Personal Testimony Most Significant, Miller Says
August 25, 2010
OBU was 34 years old when Dr. Calvin Miller felt God calling him to the Gospel ministry, Miller told OBU students during the university's Centennial Fall Challenge chapel service on Wednesday, Aug. 25. Sixty-six years later, after a lifetime of study and ministry, Miller said he has determined a Christian's life essentially boils down to his or her testimony about Jesus.
Miller, a noted Christian author and professor, and nationally known worship leader Jami Smith returned to their alma mater to launch the 2010-11 academic year on Bison Hill. Miller graduated from OBU in 1958, and Smith graduated in 1993.
"How did you get mixed up with a 100-year-old university?" he asked students.
The answer, he said, begins with how the student got mixed up with God.
For Miller, his personal call to ministry was followed by his sister's matter-of-fact statement: "If God called you to anything, He had a wrong number." Miller decided to follow his intuition into ministry as he began his college studies. He said in his opinion, a person could choose between two universities: "OU, if you loved football, or OBU, if you loved Jesus," he quipped.
Miller recounted his own journey to OBU from his hometown, Enid, Okla., which he described as a long bus ride concluding with a terrifying enrollment into Dr. Opal Craig's speech class. After a disastrous semester of failed presentations, Miller said he returned the second semester determined to excel in his class on public speaking - a necessity for a successful preacher.
Nationally known worship leader Jami Smith leads OBU students in a time of worship to begin the first chapel service of the fall semester. Smith is a 1993 OBU graduate.
Bolstered by the advice of a classmate to imagine everyone sitting in their underwear, Miller pursued his next assignment earnestly.
"And I stood before a mirror, practicing the art of my life," he said, noting it was the first time he had really stopped to inspect his own image. "In an instant, I was healed - I had seen myself."
Based on 1 Corinthians 2:1-10, Miller encouraged OBU students to also intently inspect their lives for what is truly important: knowing God and serving Him.
"I believe the most significant thing about your life is your testimony of Jesus," he said. "Not just the story of Jesus, but the story of your personal affair with Jesus."
Miller said a person is not attracted to OBU or to a Baptist church because they are enamored with Baptists - but rather because they are attracted to the dynamism of the Christian believers in such places.

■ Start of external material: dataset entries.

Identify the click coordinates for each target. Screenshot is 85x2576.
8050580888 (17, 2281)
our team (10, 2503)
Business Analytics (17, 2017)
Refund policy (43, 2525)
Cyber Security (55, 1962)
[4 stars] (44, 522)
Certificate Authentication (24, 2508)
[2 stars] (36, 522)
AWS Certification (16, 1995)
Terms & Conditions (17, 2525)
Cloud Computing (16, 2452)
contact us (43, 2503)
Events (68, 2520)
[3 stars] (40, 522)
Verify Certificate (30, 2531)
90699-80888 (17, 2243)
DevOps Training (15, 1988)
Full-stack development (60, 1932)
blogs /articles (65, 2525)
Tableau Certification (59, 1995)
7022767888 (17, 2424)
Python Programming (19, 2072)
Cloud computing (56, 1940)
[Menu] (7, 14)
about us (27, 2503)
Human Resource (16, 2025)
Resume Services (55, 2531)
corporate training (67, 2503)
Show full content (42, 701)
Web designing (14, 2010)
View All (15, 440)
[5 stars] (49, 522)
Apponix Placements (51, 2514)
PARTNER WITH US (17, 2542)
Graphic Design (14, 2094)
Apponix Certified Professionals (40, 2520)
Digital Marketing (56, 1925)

"We are all looking for one thing: something that approaches a demonstration of the Holy Spirit's power," he said.
Miller also encouraged students to be satisfied with where God has put them and to not demean the importance of even a simple role. He said to imagine a statue, content to exist in one place for the purpose and pleasure of its owner.
"God has put me here like a statue in a niche," he said. "And I intend to be faithful to what He has called me to do."